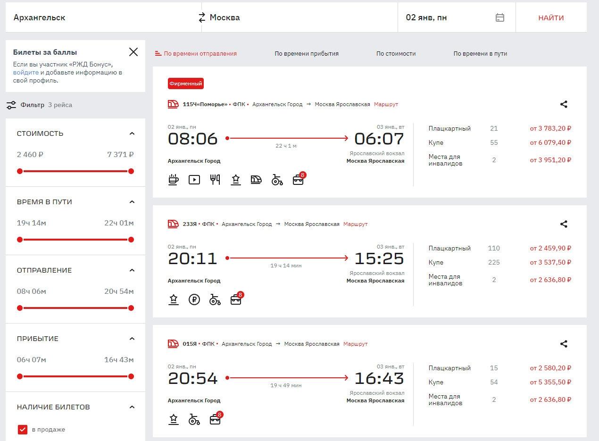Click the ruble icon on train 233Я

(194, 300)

+ + + + + + +

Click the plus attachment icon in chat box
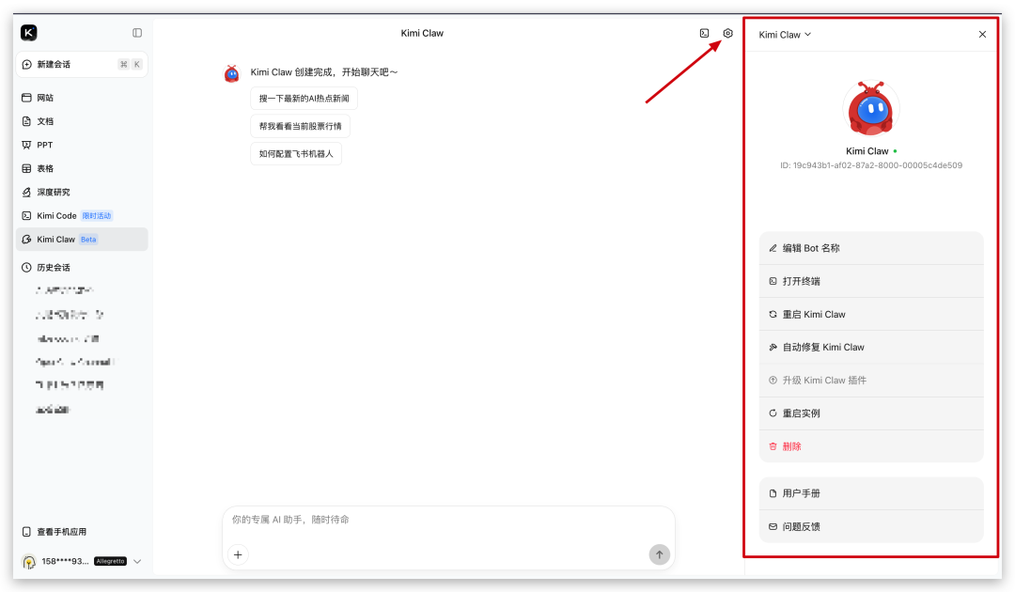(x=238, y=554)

+ + + + + + +

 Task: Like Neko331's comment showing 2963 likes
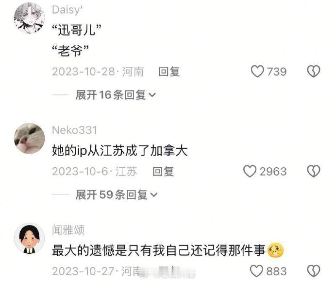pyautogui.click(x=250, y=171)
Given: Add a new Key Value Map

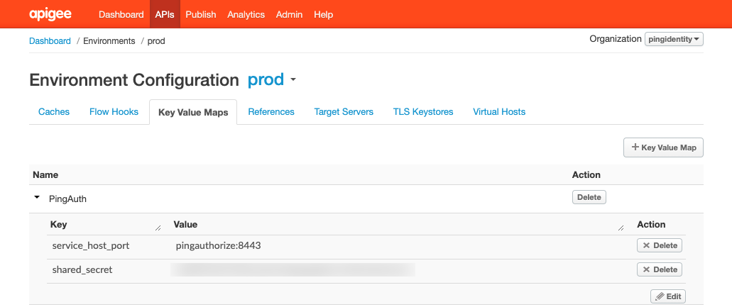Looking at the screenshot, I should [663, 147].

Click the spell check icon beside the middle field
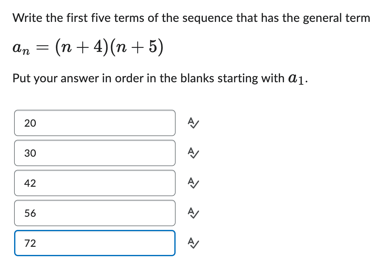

+ + + + + + +

▶ DIRECTIONS:
Look above for the line with "Given: Add a new Key Value Map" and the line with "Click the spell", then copy them and all lines in between exactly as written, and only those, without any pictures.

▶ EXERCISE RESULT:
Given: Add a new Key Value Map

Looking at the screenshot, I should [663, 147].

Click the spell check icon beside the middle field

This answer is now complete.